- _Passage shown_:
* * * * * * * * *

Sex Workers Fight Efforts to Link Prostitution with Trafficking

As the campaign against sex trafficking emerges as a $47 million cottage industry, it has also spurred a “moral panic” that sex workers say has made them increasingly vulnerable to police abuse, and turns them into targets for those with religious or moral objections to prostitution.

At the height of national outrage over what government officials and activists call a human trafficking “epidemic,” sex workers are challenging what they say are misleading and harmful efforts to link prostitution to sex trafficking.

“People have used this moral panic, this idea that there is a trafficking epidemic, to create so much funding and so much policy that now that they’re being pressured to show the evidence—to show the sex trafficking arrests,” said Tara Burns, researcher and founding member of the Community United for Safety and Protection (CUSP), a group of former and current Alaska sex workers allied with sex trafficking victims.

* * * * * * * * *

- _Listed entries_:
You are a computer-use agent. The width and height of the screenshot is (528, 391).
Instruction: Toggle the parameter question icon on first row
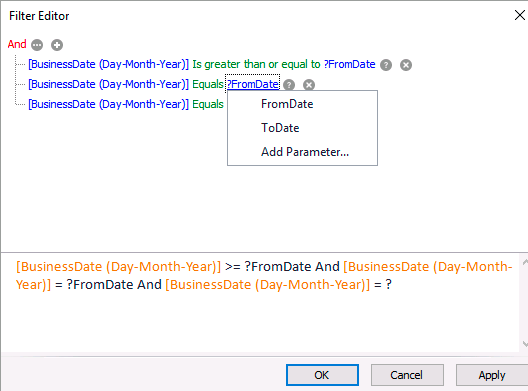click(x=386, y=65)
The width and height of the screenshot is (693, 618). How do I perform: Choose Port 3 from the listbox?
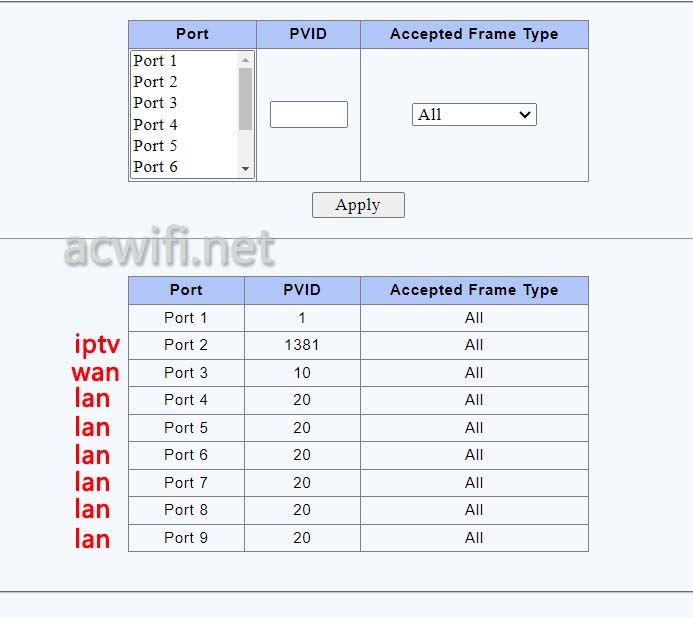tap(156, 103)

* * * * * * * * *

- _Parts of the exercise_:
(A) Write out the portion of the article on sex workers and trafficking between "At the height" and "to sex trafficking.", inclusive.
(B) Continue the article on sex workers opposing efforts to link prostitution with trafficking, beginning after its final sentence.

- _Outputs by task_:
(A)
At the height of national outrage over what government officials and activists call a human trafficking “epidemic,” sex workers are challenging what they say are misleading and harmful efforts to link prostitution to sex trafficking.

(B)
“That’s where we see police arresting [prostitutes] for sex trafficking themselves, just so they can get those sex trafficking numbers up, and match the moral panic they’ve created.”

CUSP is lobbying for the passage of companion bills (HB 112/SB 73) in the Alaska Senate and House which would expand sexual assault laws to explicitly prohibit law enforcement from sexual contact with trafficking or domestic violence victims—as part of its continuing campaign to protect sex workers from laws that make them “vulnerable to violence and exploitation.”

In California, another group is challenging a state law that criminalizes prostitution, and asking a federal court to allow for a closer examination of studies that link consensual sex work to sex trafficking.

In January, a three-judge panel in the 9th circuit dismissed a suit by the Sex Workers and Erotic Service Providers Legal, Educational and Research Project (ESPLERP) to declare unconstitutional state laws that make prostitution a crime. The panel sided with 13 state and national organizations that wrote in to oppose ESPLERP, arguing that prostitution needs to remain criminalized in order to combat the “attendant evils” of violence against women, drug abuse—and above all, sex-trafficking.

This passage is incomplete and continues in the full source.